Vova joined our family this past April, is now 27 years old, and lives in Side A of the duplex with Lesya, Yaroslav, and Carlos the cat. I am so so excited to share with you about our Vova (aka Vovka, Vovchik)! Vova is doing absolutely fantastic and his journey of healing over the past 8 months has been nothing short of miraculous. I am just in awe of God’s love for Vova. When Vova was in the institution we heard a rumor that he had Phenylketonuria (PKU), but the diagnosis was not in his paperwork. Once we took him out of the institution and I began to read up on untreated PKU and its symptoms, the more I was convinced that Vova was suffering from that disorder. The wait to get testing and help for PKU in Germany was months long and we ended up returning home before anyone there could help us, but FINALLY, in September we got the official diagnosis. To put it simply, PKU is an inborn error of metabolism that prevents the body from processing an amino acid found in protein. For someone with PKU, protein is toxic to the brain and when left untreated, the person develops a severe intellectual disability. Our Vova’s PKU was untreated for 27 years. π The only treatment for PKU is a carefully controlled low-protein diet and the introduction of medical food, which provides Vova with a form of protein his body can use. In the US and most other developed countries when a baby is diagnosed with PKU their treatment is overseen by a team of specialists: a doctor, nurse, and dietician. But here in Ukraine, there is a doctor…and me. She basically gave us a couple cans of formula, a list of foods Vova can’t eat, and a wish for good luck. Ha! Let’s just say that my learning curve has been steep. But, over the past 3 months, our team has worked together and we have Vova’s PKU under good control. I do the research and math, write his weekly menu, and go grocery shopping for his special foods. We hired our friend, Inna, and she comes once a week to the duplex to cook for Vova. She has to weigh everything as she cooks and then portions out each meal by weight.
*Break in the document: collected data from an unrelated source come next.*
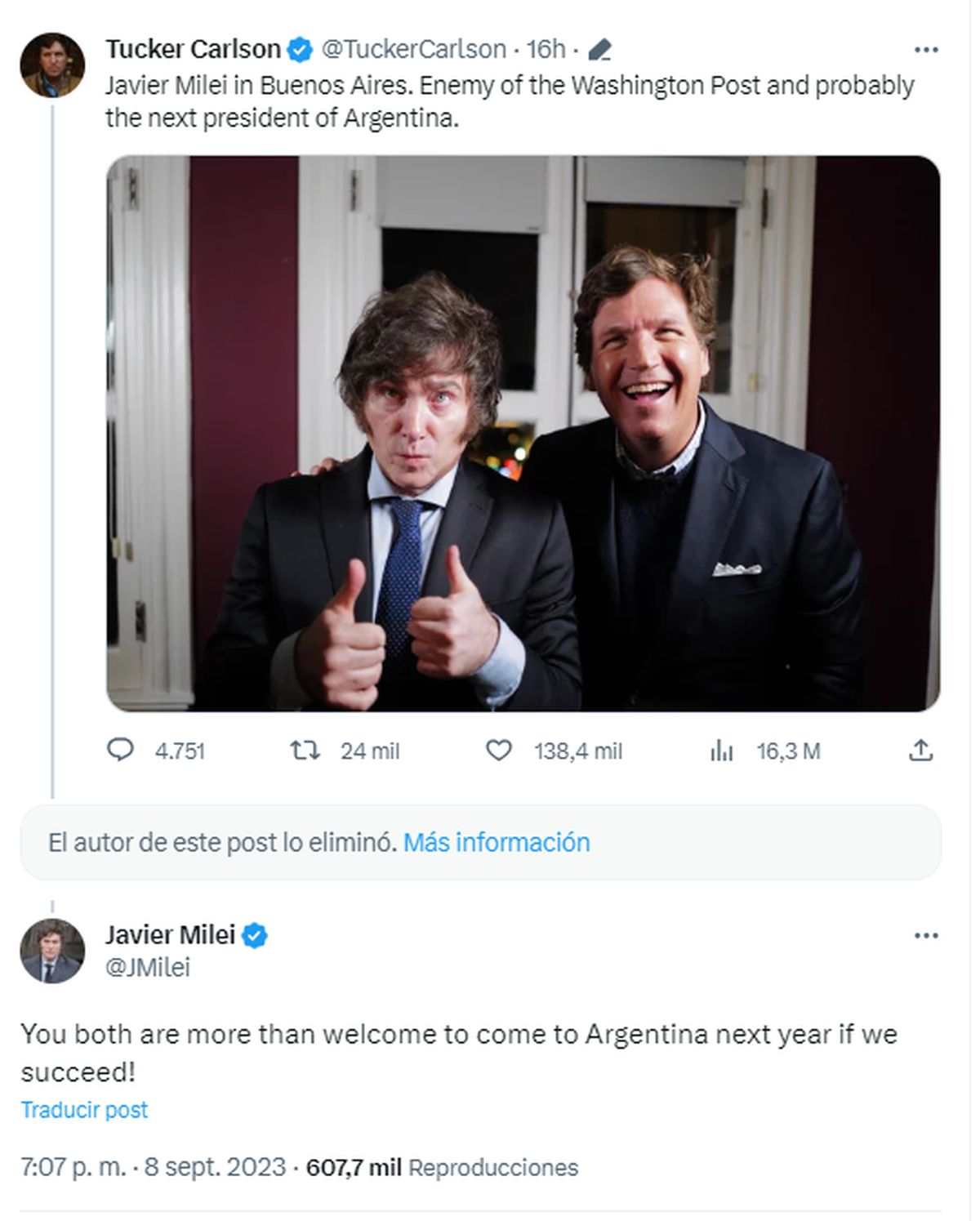The width and height of the screenshot is (980, 1221).
Task: Open the three-dot menu on Milei's post
Action: point(926,935)
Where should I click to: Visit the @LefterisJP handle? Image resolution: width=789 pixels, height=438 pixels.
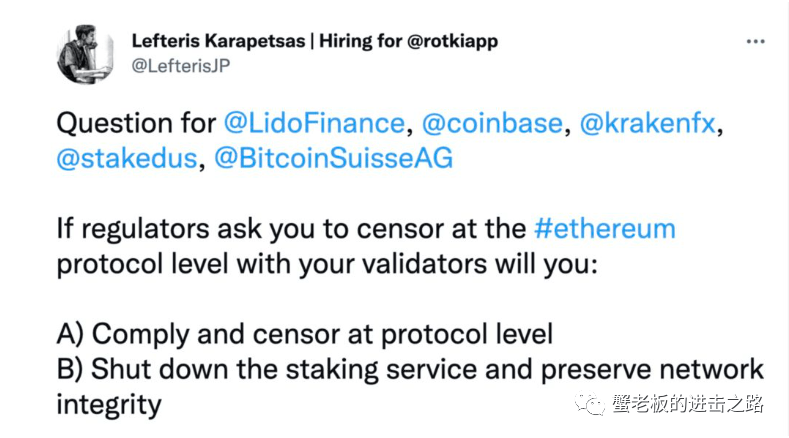click(x=181, y=65)
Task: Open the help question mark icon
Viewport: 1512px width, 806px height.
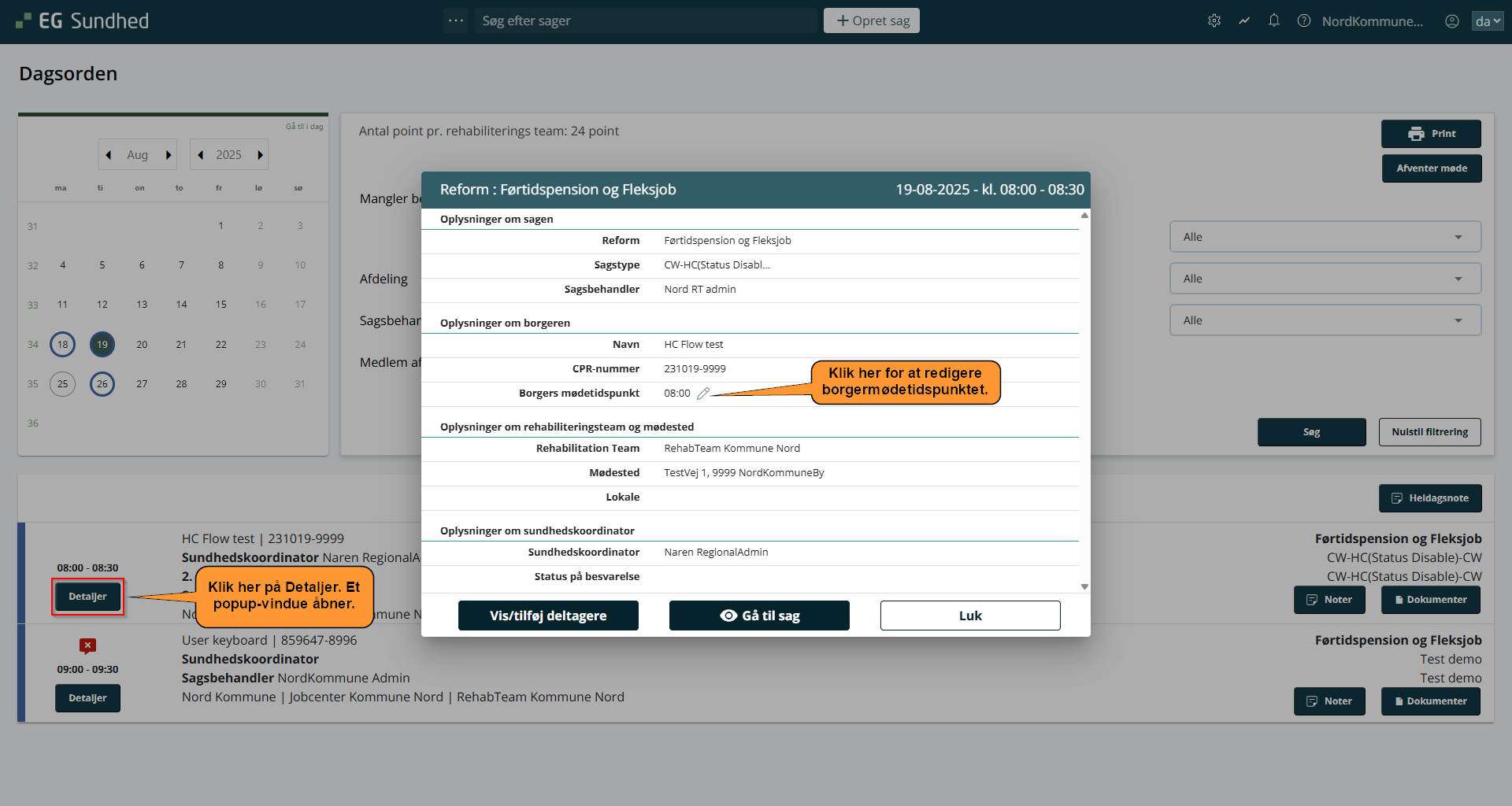Action: click(x=1304, y=21)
Everything goes in the freezer and then the team just consults the menu and pulls out his meals for each day. It’s the only way a team of people could accurately treat his PKU. It’s a lot of work, but it’s going well!
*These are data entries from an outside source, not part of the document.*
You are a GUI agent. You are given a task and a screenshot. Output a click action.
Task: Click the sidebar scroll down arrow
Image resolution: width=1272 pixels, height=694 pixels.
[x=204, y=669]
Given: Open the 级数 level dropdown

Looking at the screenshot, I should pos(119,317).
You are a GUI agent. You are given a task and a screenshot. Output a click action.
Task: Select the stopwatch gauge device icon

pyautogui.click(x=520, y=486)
At first, I think the team was a bit skeptical, and I’ll admit, I was too. We knew that some of the effects of untreated PKU are irreversible, but we hoped to see some sort of change after the diet was started, even if it was small. It’s just impossible to know which aspects of Vova’s disability are caused by the untreated PKU and which aspects are caused by him living in Romaniv all those years. The only way to find out was to begin treating the PKU and watch what would happen. I didn’t expect much, but Vova is changing and it is miraculous to watch! He is making so much intentional eye contact. He is happier, more peaceful. A previous doctor told us he had cerebral palsy because he was so spastic, but the geneticist (our PKU doc) thought the spasticity was more related to his untreated PKU. She was right. His muscles are still tight, but nothing like they were before. Untreated PKU has a really horrid smell and the whole house just reeked of it. No more! Vova smells fresh and clean every day. Vova used to yell a lot- kind of like a singing yell, but super loud and once he started you couldn’t get him to stop. He would randomly start yelling in church, in the car, anywhere. Now he barely ever does that and when he begins you can sometimes get him to stop just by talking to him. Another major thing is that he has started to toilet train! He was fully in diapers and had no interest in the toilet before, but now he will go there himself! He needs help, but he shows when he wants the toilet. It’s unbelievable. He is like a different person.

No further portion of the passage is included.